____ Data under study

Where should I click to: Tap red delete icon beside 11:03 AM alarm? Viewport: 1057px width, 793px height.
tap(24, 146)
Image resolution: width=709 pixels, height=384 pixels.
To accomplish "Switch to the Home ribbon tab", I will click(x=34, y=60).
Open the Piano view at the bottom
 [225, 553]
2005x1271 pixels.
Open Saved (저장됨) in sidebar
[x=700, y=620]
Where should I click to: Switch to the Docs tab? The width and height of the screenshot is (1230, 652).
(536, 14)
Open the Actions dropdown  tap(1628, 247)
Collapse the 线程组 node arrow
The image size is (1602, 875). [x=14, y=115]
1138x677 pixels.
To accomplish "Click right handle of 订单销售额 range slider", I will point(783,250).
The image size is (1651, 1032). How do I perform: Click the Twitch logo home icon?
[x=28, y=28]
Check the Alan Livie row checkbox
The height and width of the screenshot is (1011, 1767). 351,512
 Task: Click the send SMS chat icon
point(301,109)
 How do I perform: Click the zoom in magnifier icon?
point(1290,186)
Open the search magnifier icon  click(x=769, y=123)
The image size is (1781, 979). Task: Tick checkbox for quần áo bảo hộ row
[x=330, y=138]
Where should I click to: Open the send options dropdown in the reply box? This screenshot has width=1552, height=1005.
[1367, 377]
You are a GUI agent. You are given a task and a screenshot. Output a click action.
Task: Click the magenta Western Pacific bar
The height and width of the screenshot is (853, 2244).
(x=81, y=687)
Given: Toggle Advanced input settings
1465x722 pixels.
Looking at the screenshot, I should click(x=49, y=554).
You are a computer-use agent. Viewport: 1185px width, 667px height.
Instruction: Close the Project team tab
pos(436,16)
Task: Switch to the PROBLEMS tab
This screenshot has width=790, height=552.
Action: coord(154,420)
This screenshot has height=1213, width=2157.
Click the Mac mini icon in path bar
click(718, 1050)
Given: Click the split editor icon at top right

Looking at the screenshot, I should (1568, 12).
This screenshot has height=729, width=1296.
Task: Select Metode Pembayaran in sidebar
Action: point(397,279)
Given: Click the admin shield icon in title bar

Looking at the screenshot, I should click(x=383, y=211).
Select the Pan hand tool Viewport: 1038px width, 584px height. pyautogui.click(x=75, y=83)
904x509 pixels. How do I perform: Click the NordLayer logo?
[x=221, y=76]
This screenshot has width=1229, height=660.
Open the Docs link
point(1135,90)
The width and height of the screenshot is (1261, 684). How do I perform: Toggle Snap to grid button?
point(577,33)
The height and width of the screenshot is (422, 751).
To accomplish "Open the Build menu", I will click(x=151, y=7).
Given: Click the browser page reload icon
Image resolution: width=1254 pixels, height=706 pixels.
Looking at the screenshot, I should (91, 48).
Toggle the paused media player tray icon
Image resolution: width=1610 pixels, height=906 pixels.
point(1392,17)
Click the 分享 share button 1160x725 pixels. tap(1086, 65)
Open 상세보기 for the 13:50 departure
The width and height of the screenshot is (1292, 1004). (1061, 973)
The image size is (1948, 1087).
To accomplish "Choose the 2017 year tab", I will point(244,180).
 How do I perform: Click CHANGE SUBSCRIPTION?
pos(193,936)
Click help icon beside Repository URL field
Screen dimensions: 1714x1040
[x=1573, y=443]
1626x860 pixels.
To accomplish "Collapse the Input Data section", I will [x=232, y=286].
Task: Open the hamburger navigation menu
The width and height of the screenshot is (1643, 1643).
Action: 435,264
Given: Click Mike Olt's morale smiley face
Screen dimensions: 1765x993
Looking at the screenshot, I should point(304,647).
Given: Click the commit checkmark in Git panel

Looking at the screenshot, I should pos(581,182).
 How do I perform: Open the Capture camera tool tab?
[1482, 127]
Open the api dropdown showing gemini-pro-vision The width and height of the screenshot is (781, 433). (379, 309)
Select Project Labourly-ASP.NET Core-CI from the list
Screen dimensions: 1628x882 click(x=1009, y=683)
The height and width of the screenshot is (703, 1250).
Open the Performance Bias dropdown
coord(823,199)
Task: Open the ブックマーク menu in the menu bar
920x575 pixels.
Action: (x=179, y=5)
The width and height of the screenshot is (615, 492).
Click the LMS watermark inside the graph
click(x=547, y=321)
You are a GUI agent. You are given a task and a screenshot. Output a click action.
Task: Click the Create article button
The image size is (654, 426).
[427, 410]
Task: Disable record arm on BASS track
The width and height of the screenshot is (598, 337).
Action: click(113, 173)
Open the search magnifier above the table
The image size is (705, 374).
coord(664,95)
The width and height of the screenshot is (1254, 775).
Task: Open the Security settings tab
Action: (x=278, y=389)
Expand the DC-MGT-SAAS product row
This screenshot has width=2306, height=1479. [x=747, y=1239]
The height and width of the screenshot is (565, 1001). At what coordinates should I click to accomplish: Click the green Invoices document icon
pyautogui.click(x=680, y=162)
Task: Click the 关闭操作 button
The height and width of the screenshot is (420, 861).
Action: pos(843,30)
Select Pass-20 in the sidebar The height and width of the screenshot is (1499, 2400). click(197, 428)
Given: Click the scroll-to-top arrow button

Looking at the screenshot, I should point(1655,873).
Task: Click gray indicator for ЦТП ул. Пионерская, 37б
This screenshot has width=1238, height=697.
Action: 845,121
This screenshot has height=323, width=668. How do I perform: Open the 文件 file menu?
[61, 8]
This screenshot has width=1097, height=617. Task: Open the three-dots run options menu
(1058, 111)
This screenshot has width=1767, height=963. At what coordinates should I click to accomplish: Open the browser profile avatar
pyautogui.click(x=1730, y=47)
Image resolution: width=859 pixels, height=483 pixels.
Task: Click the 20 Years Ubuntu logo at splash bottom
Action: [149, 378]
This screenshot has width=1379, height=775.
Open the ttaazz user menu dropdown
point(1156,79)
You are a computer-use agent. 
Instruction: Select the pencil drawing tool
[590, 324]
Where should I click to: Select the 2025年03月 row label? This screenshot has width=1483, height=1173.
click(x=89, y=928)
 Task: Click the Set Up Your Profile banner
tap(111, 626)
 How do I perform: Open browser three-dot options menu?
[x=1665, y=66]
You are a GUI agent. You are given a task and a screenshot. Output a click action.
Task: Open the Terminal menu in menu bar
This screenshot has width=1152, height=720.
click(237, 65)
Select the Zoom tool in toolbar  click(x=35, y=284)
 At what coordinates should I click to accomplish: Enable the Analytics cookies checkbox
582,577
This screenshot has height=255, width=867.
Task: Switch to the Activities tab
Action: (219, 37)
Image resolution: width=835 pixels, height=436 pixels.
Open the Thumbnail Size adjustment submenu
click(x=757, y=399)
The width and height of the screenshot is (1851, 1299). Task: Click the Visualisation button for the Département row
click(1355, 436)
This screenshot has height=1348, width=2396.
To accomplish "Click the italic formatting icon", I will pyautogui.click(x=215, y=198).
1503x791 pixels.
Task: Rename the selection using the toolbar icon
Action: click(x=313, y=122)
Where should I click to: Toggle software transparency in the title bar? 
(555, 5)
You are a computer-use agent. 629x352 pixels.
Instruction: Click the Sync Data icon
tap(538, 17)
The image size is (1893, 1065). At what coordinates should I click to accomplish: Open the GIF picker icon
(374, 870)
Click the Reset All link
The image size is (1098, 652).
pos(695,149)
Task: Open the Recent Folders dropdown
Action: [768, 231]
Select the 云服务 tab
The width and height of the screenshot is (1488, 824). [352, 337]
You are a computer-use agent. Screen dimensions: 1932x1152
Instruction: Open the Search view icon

________

= Exercise instructions =
What's needed is every entry, returned word for word.

= Answer below =
Where should I click to: Tap red delete icon beside 11:03 AM alarm? Viewport: 1057px width, 793px height.
tap(24, 146)
Image resolution: width=709 pixels, height=384 pixels.
To accomplish "Switch to the Home ribbon tab", I will click(x=34, y=60).
Open the Piano view at the bottom
 [225, 553]
2005x1271 pixels.
Open Saved (저장됨) in sidebar
[x=700, y=620]
Where should I click to: Switch to the Docs tab? The width and height of the screenshot is (1230, 652).
(536, 14)
Open the Actions dropdown  tap(1628, 247)
Collapse the 线程组 node arrow
The image size is (1602, 875). [x=14, y=115]
1138x677 pixels.
To accomplish "Click right handle of 订单销售额 range slider", I will point(783,250).
The image size is (1651, 1032). How do I perform: Click the Twitch logo home icon?
[x=28, y=28]
Check the Alan Livie row checkbox
The height and width of the screenshot is (1011, 1767). 351,512
 Task: Click the send SMS chat icon
point(301,109)
 How do I perform: Click the zoom in magnifier icon?
point(1290,186)
Open the search magnifier icon  click(x=769, y=123)
The image size is (1781, 979). Task: Tick checkbox for quần áo bảo hộ row
[x=330, y=138]
Where should I click to: Open the send options dropdown in the reply box? This screenshot has width=1552, height=1005.
[1367, 377]
You are a GUI agent. You are given a task and a screenshot. Output a click action.
Task: Click the magenta Western Pacific bar
The height and width of the screenshot is (853, 2244).
(x=81, y=687)
Given: Toggle Advanced input settings
1465x722 pixels.
Looking at the screenshot, I should click(x=49, y=554).
You are a computer-use agent. Viewport: 1185px width, 667px height.
Instruction: Close the Project team tab
pos(436,16)
Task: Switch to the PROBLEMS tab
This screenshot has width=790, height=552.
Action: coord(154,420)
This screenshot has height=1213, width=2157.
Click the Mac mini icon in path bar
click(718, 1050)
Given: Click the split editor icon at top right

Looking at the screenshot, I should (1568, 12).
This screenshot has height=729, width=1296.
Task: Select Metode Pembayaran in sidebar
Action: point(397,279)
Given: Click the admin shield icon in title bar

Looking at the screenshot, I should click(x=383, y=211).
Select the Pan hand tool Viewport: 1038px width, 584px height. pyautogui.click(x=75, y=83)
904x509 pixels. How do I perform: Click the NordLayer logo?
[x=221, y=76]
This screenshot has width=1229, height=660.
Open the Docs link
point(1135,90)
The width and height of the screenshot is (1261, 684). How do I perform: Toggle Snap to grid button?
point(577,33)
The height and width of the screenshot is (422, 751).
To accomplish "Open the Build menu", I will click(x=151, y=7).
Given: Click the browser page reload icon
Image resolution: width=1254 pixels, height=706 pixels.
Looking at the screenshot, I should (91, 48).
Toggle the paused media player tray icon
Image resolution: width=1610 pixels, height=906 pixels.
point(1392,17)
Click the 分享 share button 1160x725 pixels. tap(1086, 65)
Open 상세보기 for the 13:50 departure
The width and height of the screenshot is (1292, 1004). (1061, 973)
The image size is (1948, 1087).
To accomplish "Choose the 2017 year tab", I will point(244,180).
 How do I perform: Click CHANGE SUBSCRIPTION?
pos(193,936)
Click help icon beside Repository URL field
Screen dimensions: 1714x1040
[x=1573, y=443]
1626x860 pixels.
To accomplish "Collapse the Input Data section", I will [x=232, y=286].
Task: Open the hamburger navigation menu
The width and height of the screenshot is (1643, 1643).
Action: 435,264
Given: Click Mike Olt's morale smiley face
Screen dimensions: 1765x993
Looking at the screenshot, I should point(304,647).
Given: Click the commit checkmark in Git panel

Looking at the screenshot, I should pos(581,182).
 How do I perform: Open the Capture camera tool tab?
[1482, 127]
Open the api dropdown showing gemini-pro-vision The width and height of the screenshot is (781, 433). (379, 309)
Select Project Labourly-ASP.NET Core-CI from the list
Screen dimensions: 1628x882 click(x=1009, y=683)
The height and width of the screenshot is (703, 1250).
Open the Performance Bias dropdown
coord(823,199)
Task: Open the ブックマーク menu in the menu bar
920x575 pixels.
Action: (x=179, y=5)
The width and height of the screenshot is (615, 492).
Click the LMS watermark inside the graph
click(x=547, y=321)
You are a GUI agent. You are given a task and a screenshot. Output a click action.
Task: Click the Create article button
The image size is (654, 426).
[427, 410]
Task: Disable record arm on BASS track
The width and height of the screenshot is (598, 337).
Action: click(113, 173)
Open the search magnifier above the table
The image size is (705, 374).
coord(664,95)
The width and height of the screenshot is (1254, 775).
Task: Open the Security settings tab
Action: (x=278, y=389)
Expand the DC-MGT-SAAS product row
This screenshot has width=2306, height=1479. [x=747, y=1239]
The height and width of the screenshot is (565, 1001). At what coordinates should I click to accomplish: Click the green Invoices document icon
pyautogui.click(x=680, y=162)
Task: Click the 关闭操作 button
The height and width of the screenshot is (420, 861).
Action: pos(843,30)
Select Pass-20 in the sidebar The height and width of the screenshot is (1499, 2400). click(197, 428)
Given: Click the scroll-to-top arrow button

Looking at the screenshot, I should point(1655,873).
Task: Click gray indicator for ЦТП ул. Пионерская, 37б
This screenshot has width=1238, height=697.
Action: 845,121
This screenshot has height=323, width=668. How do I perform: Open the 文件 file menu?
[61, 8]
This screenshot has width=1097, height=617. Task: Open the three-dots run options menu
(1058, 111)
This screenshot has width=1767, height=963. At what coordinates should I click to accomplish: Open the browser profile avatar
pyautogui.click(x=1730, y=47)
Image resolution: width=859 pixels, height=483 pixels.
Task: Click the 20 Years Ubuntu logo at splash bottom
Action: [149, 378]
This screenshot has width=1379, height=775.
Open the ttaazz user menu dropdown
point(1156,79)
You are a computer-use agent. 
Instruction: Select the pencil drawing tool
[590, 324]
Where should I click to: Select the 2025年03月 row label? This screenshot has width=1483, height=1173.
click(x=89, y=928)
 Task: Click the Set Up Your Profile banner
tap(111, 626)
 How do I perform: Open browser three-dot options menu?
[x=1665, y=66]
You are a GUI agent. You are given a task and a screenshot. Output a click action.
Task: Open the Terminal menu in menu bar
This screenshot has width=1152, height=720.
click(237, 65)
Select the Zoom tool in toolbar  click(x=35, y=284)
 At what coordinates should I click to accomplish: Enable the Analytics cookies checkbox
582,577
This screenshot has height=255, width=867.
Task: Switch to the Activities tab
Action: (219, 37)
Image resolution: width=835 pixels, height=436 pixels.
Open the Thumbnail Size adjustment submenu
click(x=757, y=399)
The width and height of the screenshot is (1851, 1299). Task: Click the Visualisation button for the Département row
click(1355, 436)
This screenshot has height=1348, width=2396.
To accomplish "Click the italic formatting icon", I will pyautogui.click(x=215, y=198).
1503x791 pixels.
Task: Rename the selection using the toolbar icon
Action: click(x=313, y=122)
Where should I click to: Toggle software transparency in the title bar? 
(555, 5)
You are a computer-use agent. 629x352 pixels.
Instruction: Click the Sync Data icon
tap(538, 17)
The image size is (1893, 1065). At what coordinates should I click to accomplish: Open the GIF picker icon
(374, 870)
Click the Reset All link
The image size is (1098, 652).
pos(695,149)
Task: Open the Recent Folders dropdown
Action: [768, 231]
Select the 云服务 tab
The width and height of the screenshot is (1488, 824). [352, 337]
You are a computer-use agent. Screen dimensions: 1932x1152
Instruction: Open the Search view icon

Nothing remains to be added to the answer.